Notebook plot_data_discharge.ipynb can be used to draw the streamflow data availability of all the specified basins in the dataset.
Create a python virtual environment to install all the necessary packages:
python -m venv .venvAlternatively, you can use conda:
conda create -n flood_proj python=3.10.12Install the required packages into the created virtual environment
pip install -r requirements.txtCreate .env file in the root directory and add WANDB_ENTITY entry.
NeuralHydrology library is used underneath this repo. Directory ML contains training, evaluation, finetuning and other scripts related to ML models.
For details, see the ML README file.
- The processed dataset released here is available under a CC BY 4.0 license, allowing reuse for research, educational, and non-commercial purposes with proper attribution.
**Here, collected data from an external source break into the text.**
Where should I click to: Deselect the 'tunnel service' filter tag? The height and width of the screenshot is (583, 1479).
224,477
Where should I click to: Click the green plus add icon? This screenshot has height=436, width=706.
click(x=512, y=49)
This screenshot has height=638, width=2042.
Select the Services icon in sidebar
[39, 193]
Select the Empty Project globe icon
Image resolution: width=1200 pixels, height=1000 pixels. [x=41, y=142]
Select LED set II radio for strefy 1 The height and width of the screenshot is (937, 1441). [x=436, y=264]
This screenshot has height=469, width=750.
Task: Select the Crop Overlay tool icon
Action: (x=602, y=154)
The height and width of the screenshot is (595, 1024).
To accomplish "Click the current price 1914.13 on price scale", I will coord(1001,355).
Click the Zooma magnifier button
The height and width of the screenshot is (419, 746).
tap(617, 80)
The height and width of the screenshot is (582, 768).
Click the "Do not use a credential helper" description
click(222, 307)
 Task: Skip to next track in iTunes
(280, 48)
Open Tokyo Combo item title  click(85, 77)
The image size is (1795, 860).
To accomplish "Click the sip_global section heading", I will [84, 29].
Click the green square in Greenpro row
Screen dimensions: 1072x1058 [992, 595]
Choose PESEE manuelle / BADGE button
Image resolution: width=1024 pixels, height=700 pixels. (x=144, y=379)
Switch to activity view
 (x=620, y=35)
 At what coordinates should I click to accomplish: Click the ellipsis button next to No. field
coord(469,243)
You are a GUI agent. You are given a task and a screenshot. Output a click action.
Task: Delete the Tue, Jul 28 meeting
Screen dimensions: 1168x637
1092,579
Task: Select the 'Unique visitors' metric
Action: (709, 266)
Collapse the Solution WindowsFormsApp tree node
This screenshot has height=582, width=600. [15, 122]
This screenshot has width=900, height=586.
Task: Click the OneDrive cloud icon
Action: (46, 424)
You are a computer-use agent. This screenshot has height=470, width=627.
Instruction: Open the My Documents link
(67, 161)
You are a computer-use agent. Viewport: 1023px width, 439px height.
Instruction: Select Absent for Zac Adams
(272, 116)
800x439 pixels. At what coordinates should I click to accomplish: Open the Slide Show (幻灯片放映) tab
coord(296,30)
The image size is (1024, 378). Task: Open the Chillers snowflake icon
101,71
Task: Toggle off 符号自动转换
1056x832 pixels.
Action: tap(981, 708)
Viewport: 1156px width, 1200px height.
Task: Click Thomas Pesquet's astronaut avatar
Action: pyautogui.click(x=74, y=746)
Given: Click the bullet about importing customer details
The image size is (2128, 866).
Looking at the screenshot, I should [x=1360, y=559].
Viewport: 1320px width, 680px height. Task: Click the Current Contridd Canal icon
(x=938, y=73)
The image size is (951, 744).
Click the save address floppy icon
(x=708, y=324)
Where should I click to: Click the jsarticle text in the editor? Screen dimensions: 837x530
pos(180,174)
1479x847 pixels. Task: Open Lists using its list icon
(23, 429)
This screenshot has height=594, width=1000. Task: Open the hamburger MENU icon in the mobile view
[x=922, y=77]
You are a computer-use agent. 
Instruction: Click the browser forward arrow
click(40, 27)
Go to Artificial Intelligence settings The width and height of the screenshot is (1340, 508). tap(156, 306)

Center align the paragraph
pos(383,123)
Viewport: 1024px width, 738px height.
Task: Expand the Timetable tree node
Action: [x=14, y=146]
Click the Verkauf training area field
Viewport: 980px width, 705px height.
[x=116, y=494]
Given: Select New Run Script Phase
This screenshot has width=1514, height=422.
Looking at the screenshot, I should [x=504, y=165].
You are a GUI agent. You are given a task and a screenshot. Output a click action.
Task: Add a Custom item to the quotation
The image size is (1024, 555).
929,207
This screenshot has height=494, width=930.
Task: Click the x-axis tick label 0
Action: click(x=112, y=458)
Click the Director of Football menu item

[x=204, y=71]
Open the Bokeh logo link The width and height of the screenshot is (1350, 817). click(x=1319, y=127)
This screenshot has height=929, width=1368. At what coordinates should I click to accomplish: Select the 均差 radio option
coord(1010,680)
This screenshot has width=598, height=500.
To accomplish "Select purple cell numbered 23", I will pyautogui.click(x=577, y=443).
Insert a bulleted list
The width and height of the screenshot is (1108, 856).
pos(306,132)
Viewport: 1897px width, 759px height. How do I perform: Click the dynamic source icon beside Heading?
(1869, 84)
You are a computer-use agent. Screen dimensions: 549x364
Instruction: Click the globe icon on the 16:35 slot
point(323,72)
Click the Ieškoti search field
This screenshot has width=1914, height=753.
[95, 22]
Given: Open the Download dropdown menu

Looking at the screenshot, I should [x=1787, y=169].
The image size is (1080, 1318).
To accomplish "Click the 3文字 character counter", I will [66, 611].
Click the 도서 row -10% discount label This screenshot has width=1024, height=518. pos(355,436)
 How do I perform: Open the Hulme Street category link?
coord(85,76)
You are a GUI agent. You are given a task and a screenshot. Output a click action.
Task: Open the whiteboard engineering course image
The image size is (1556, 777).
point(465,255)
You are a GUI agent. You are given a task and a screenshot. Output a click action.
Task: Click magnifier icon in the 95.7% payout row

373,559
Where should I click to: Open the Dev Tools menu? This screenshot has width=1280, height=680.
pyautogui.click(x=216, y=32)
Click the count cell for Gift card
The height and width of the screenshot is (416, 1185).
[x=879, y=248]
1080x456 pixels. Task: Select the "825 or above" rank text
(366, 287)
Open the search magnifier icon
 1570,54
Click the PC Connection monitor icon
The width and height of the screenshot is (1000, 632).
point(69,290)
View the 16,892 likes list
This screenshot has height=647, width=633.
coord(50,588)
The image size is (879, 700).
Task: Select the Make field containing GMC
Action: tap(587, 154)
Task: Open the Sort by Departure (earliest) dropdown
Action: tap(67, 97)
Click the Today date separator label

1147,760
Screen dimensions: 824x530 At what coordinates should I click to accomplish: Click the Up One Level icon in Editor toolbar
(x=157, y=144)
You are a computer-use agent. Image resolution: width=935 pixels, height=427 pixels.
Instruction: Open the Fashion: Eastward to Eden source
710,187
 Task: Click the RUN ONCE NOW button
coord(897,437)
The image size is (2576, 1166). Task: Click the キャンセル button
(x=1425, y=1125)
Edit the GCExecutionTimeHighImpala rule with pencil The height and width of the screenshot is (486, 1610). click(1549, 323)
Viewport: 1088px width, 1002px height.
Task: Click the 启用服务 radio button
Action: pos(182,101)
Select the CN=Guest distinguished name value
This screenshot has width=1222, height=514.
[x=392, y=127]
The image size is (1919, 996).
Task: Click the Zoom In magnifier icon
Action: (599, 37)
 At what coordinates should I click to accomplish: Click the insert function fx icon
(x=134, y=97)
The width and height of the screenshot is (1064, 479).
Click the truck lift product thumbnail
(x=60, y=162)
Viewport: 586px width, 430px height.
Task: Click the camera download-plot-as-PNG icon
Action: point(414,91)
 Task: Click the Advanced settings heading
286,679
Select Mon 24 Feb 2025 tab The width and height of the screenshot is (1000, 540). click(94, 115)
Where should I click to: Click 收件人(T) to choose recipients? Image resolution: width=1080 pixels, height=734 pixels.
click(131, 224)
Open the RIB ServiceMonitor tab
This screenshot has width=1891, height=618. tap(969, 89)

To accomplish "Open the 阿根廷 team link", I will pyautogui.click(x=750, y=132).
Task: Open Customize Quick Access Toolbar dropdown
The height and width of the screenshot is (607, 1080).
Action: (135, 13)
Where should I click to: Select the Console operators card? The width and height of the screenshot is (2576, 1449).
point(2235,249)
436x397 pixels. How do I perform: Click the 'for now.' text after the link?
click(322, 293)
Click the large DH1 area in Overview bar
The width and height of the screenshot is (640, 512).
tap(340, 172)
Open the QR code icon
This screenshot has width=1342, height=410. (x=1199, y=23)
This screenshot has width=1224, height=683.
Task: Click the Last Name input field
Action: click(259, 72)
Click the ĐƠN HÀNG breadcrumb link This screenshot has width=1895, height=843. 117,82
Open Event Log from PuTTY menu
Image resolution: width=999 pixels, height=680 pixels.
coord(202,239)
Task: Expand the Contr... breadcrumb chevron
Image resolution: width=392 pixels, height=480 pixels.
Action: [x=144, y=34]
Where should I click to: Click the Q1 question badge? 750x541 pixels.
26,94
- Raw data from KazHydroMet (national hydrometeorological agency) cannot be redistributed due to licensing restrictions. Users wishing to access the original raw data should consult the KazHydroMet portal (http://www.kazhydromet.kz/) and follow their data access procedures.
-
When using this dataset, users should cite both sources if applicable:
- The processed dataset from this repository
- The original KazHydroMet data, if incorporated in analyses
- The repository includes preprocessing scripts that document how raw and global datasets were transformed into ML-ready inputs.
- Researchers with access to the original KazHydroMet data can reproduce the processed dataset by following these scripts.
- Global data sources (e.g., satellite or reanalysis products) are fully open-access and referenced in the scripts and documentation.